• Task requirements: All entries are to be returned verbatim.

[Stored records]
=== Section Start ===

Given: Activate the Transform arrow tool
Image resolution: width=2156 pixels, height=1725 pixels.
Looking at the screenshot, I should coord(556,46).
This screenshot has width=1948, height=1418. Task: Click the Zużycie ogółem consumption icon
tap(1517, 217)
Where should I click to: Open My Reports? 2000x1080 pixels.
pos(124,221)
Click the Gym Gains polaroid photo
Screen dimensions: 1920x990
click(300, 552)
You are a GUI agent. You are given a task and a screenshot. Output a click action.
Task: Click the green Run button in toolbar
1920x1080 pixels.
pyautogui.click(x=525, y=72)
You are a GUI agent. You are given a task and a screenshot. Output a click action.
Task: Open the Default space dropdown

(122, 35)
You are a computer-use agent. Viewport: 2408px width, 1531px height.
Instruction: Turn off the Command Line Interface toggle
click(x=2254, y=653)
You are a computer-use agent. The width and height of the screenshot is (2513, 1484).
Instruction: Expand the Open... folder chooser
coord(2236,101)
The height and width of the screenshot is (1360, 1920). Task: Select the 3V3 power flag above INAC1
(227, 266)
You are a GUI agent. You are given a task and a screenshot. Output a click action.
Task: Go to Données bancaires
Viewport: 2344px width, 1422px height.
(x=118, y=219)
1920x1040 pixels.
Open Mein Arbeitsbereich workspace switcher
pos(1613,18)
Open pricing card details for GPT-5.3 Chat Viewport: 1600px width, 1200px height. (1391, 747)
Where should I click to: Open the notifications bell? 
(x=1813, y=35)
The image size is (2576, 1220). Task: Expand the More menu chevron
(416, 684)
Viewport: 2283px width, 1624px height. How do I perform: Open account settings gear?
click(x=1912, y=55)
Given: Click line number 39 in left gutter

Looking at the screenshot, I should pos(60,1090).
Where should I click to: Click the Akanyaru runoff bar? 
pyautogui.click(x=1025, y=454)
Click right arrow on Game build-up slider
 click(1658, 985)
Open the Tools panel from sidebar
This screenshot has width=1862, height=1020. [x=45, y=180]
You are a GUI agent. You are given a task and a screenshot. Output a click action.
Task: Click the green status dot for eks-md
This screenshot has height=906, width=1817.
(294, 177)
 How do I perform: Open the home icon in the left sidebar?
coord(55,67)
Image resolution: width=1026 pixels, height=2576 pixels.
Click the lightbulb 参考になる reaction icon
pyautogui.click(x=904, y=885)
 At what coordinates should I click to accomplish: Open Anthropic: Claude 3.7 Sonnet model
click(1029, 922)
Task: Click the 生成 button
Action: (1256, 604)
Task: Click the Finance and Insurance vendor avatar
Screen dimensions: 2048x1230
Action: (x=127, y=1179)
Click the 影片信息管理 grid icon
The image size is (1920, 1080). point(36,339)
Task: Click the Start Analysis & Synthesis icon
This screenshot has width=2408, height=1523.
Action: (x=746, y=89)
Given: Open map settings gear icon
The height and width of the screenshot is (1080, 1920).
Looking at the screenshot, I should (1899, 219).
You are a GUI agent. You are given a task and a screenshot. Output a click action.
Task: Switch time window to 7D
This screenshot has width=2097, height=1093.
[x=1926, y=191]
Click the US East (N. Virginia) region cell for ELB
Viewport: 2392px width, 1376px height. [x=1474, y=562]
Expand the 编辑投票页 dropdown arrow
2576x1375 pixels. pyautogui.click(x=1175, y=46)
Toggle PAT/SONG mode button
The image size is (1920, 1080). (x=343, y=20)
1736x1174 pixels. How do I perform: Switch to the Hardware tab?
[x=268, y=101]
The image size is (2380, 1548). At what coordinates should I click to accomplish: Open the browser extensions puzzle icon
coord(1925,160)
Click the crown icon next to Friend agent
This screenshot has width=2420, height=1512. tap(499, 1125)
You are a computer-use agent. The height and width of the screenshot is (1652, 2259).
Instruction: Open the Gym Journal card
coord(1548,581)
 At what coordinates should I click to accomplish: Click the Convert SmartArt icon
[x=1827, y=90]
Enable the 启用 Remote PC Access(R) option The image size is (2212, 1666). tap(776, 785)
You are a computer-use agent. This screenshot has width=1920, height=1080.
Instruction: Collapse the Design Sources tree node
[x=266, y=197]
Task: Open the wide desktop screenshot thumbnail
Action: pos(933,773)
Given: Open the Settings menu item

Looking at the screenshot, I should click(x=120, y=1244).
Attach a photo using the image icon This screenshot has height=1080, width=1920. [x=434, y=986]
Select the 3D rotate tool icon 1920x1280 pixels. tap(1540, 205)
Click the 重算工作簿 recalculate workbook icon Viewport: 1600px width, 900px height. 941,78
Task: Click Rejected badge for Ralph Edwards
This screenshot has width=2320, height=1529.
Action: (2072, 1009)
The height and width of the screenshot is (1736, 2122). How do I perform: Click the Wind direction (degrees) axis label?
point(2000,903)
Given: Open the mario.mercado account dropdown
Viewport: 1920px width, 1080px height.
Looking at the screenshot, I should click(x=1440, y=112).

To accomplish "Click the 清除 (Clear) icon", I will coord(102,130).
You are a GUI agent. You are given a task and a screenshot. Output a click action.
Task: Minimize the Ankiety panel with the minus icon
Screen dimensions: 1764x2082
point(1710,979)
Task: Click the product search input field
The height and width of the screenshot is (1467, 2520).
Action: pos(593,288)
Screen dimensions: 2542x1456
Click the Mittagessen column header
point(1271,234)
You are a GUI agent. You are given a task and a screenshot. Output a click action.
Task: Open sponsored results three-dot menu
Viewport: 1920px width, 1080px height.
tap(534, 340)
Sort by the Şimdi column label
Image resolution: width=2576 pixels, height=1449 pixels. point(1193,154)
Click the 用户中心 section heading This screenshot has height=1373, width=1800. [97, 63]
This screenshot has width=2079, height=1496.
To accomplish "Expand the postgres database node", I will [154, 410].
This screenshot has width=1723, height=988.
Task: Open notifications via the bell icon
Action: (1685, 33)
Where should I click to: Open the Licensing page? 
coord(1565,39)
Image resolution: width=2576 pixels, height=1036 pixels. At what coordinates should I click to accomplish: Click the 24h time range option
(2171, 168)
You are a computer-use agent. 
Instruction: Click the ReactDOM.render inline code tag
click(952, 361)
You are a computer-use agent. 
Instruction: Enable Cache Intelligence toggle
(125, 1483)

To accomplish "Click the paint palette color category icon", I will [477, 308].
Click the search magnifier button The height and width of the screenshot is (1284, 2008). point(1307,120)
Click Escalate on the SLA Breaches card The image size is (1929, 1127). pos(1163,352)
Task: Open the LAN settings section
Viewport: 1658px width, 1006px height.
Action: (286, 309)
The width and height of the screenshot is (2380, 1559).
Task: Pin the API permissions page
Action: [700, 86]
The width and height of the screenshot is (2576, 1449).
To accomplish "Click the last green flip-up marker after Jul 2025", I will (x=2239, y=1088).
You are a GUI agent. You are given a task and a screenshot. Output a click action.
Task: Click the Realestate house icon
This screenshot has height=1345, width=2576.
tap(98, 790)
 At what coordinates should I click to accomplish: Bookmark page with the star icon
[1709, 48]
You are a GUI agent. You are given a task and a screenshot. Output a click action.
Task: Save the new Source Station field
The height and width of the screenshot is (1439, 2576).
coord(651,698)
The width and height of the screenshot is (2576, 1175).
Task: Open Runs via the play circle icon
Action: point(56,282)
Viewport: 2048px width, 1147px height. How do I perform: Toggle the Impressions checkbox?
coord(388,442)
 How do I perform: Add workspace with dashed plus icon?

=== Section End ===

• Response:
Given: Activate the Transform arrow tool
Image resolution: width=2156 pixels, height=1725 pixels.
Looking at the screenshot, I should coord(556,46).
This screenshot has width=1948, height=1418. Task: Click the Zużycie ogółem consumption icon
tap(1517, 217)
Where should I click to: Open My Reports? 2000x1080 pixels.
pos(124,221)
Click the Gym Gains polaroid photo
Screen dimensions: 1920x990
click(300, 552)
You are a GUI agent. You are given a task and a screenshot. Output a click action.
Task: Click the green Run button in toolbar
1920x1080 pixels.
pyautogui.click(x=525, y=72)
You are a GUI agent. You are given a task and a screenshot. Output a click action.
Task: Open the Default space dropdown

(122, 35)
You are a computer-use agent. Viewport: 2408px width, 1531px height.
Instruction: Turn off the Command Line Interface toggle
click(x=2254, y=653)
You are a computer-use agent. The width and height of the screenshot is (2513, 1484).
Instruction: Expand the Open... folder chooser
coord(2236,101)
The height and width of the screenshot is (1360, 1920). Task: Select the 3V3 power flag above INAC1
(227, 266)
You are a GUI agent. You are given a task and a screenshot. Output a click action.
Task: Go to Données bancaires
Viewport: 2344px width, 1422px height.
(x=118, y=219)
1920x1040 pixels.
Open Mein Arbeitsbereich workspace switcher
pos(1613,18)
Open pricing card details for GPT-5.3 Chat Viewport: 1600px width, 1200px height. (1391, 747)
Where should I click to: Open the notifications bell? 
(x=1813, y=35)
The image size is (2576, 1220). Task: Expand the More menu chevron
(416, 684)
Viewport: 2283px width, 1624px height. How do I perform: Open account settings gear?
click(x=1912, y=55)
Given: Click line number 39 in left gutter

Looking at the screenshot, I should pos(60,1090).
Where should I click to: Click the Akanyaru runoff bar? 
pyautogui.click(x=1025, y=454)
Click right arrow on Game build-up slider
 click(1658, 985)
Open the Tools panel from sidebar
This screenshot has width=1862, height=1020. [x=45, y=180]
You are a GUI agent. You are given a task and a screenshot. Output a click action.
Task: Click the green status dot for eks-md
This screenshot has height=906, width=1817.
(294, 177)
 How do I perform: Open the home icon in the left sidebar?
coord(55,67)
Image resolution: width=1026 pixels, height=2576 pixels.
Click the lightbulb 参考になる reaction icon
pyautogui.click(x=904, y=885)
 At what coordinates should I click to accomplish: Open Anthropic: Claude 3.7 Sonnet model
click(1029, 922)
Task: Click the 生成 button
Action: (1256, 604)
Task: Click the Finance and Insurance vendor avatar
Screen dimensions: 2048x1230
Action: (x=127, y=1179)
Click the 影片信息管理 grid icon
The image size is (1920, 1080). point(36,339)
Task: Click the Start Analysis & Synthesis icon
This screenshot has width=2408, height=1523.
Action: (x=746, y=89)
Given: Open map settings gear icon
The height and width of the screenshot is (1080, 1920).
Looking at the screenshot, I should (1899, 219).
You are a GUI agent. You are given a task and a screenshot. Output a click action.
Task: Switch time window to 7D
This screenshot has width=2097, height=1093.
[x=1926, y=191]
Click the US East (N. Virginia) region cell for ELB
Viewport: 2392px width, 1376px height. [x=1474, y=562]
Expand the 编辑投票页 dropdown arrow
2576x1375 pixels. pyautogui.click(x=1175, y=46)
Toggle PAT/SONG mode button
The image size is (1920, 1080). (x=343, y=20)
1736x1174 pixels. How do I perform: Switch to the Hardware tab?
[x=268, y=101]
The image size is (2380, 1548). At what coordinates should I click to accomplish: Open the browser extensions puzzle icon
coord(1925,160)
Click the crown icon next to Friend agent
This screenshot has width=2420, height=1512. tap(499, 1125)
You are a computer-use agent. The height and width of the screenshot is (1652, 2259).
Instruction: Open the Gym Journal card
coord(1548,581)
 At what coordinates should I click to accomplish: Click the Convert SmartArt icon
[x=1827, y=90]
Enable the 启用 Remote PC Access(R) option The image size is (2212, 1666). tap(776, 785)
You are a computer-use agent. This screenshot has width=1920, height=1080.
Instruction: Collapse the Design Sources tree node
[x=266, y=197]
Task: Open the wide desktop screenshot thumbnail
Action: pos(933,773)
Given: Open the Settings menu item

Looking at the screenshot, I should click(x=120, y=1244).
Attach a photo using the image icon This screenshot has height=1080, width=1920. [x=434, y=986]
Select the 3D rotate tool icon 1920x1280 pixels. tap(1540, 205)
Click the 重算工作簿 recalculate workbook icon Viewport: 1600px width, 900px height. 941,78
Task: Click Rejected badge for Ralph Edwards
This screenshot has width=2320, height=1529.
Action: (2072, 1009)
The height and width of the screenshot is (1736, 2122). How do I perform: Click the Wind direction (degrees) axis label?
point(2000,903)
Given: Open the mario.mercado account dropdown
Viewport: 1920px width, 1080px height.
Looking at the screenshot, I should click(x=1440, y=112).

To accomplish "Click the 清除 (Clear) icon", I will coord(102,130).
You are a GUI agent. You are given a task and a screenshot. Output a click action.
Task: Minimize the Ankiety panel with the minus icon
Screen dimensions: 1764x2082
point(1710,979)
Task: Click the product search input field
The height and width of the screenshot is (1467, 2520).
Action: pos(593,288)
Screen dimensions: 2542x1456
Click the Mittagessen column header
point(1271,234)
You are a GUI agent. You are given a task and a screenshot. Output a click action.
Task: Open sponsored results three-dot menu
Viewport: 1920px width, 1080px height.
tap(534, 340)
Sort by the Şimdi column label
Image resolution: width=2576 pixels, height=1449 pixels. point(1193,154)
Click the 用户中心 section heading This screenshot has height=1373, width=1800. [97, 63]
This screenshot has width=2079, height=1496.
To accomplish "Expand the postgres database node", I will [154, 410].
This screenshot has width=1723, height=988.
Task: Open notifications via the bell icon
Action: (1685, 33)
Where should I click to: Open the Licensing page? 
coord(1565,39)
Image resolution: width=2576 pixels, height=1036 pixels. At what coordinates should I click to accomplish: Click the 24h time range option
(2171, 168)
You are a computer-use agent. 
Instruction: Click the ReactDOM.render inline code tag
click(952, 361)
You are a computer-use agent. 
Instruction: Enable Cache Intelligence toggle
(125, 1483)

To accomplish "Click the paint palette color category icon", I will [477, 308].
Click the search magnifier button The height and width of the screenshot is (1284, 2008). point(1307,120)
Click Escalate on the SLA Breaches card The image size is (1929, 1127). pos(1163,352)
Task: Open the LAN settings section
Viewport: 1658px width, 1006px height.
Action: (286, 309)
The width and height of the screenshot is (2380, 1559).
Task: Pin the API permissions page
Action: [700, 86]
The width and height of the screenshot is (2576, 1449).
To accomplish "Click the last green flip-up marker after Jul 2025", I will (x=2239, y=1088).
You are a GUI agent. You are given a task and a screenshot. Output a click action.
Task: Click the Realestate house icon
This screenshot has height=1345, width=2576.
tap(98, 790)
 At what coordinates should I click to accomplish: Bookmark page with the star icon
[1709, 48]
You are a GUI agent. You are given a task and a screenshot. Output a click action.
Task: Save the new Source Station field
The height and width of the screenshot is (1439, 2576).
coord(651,698)
The width and height of the screenshot is (2576, 1175).
Task: Open Runs via the play circle icon
Action: point(56,282)
Viewport: 2048px width, 1147px height. How do I perform: Toggle the Impressions checkbox?
coord(388,442)
 How do I perform: Add workspace with dashed plus icon?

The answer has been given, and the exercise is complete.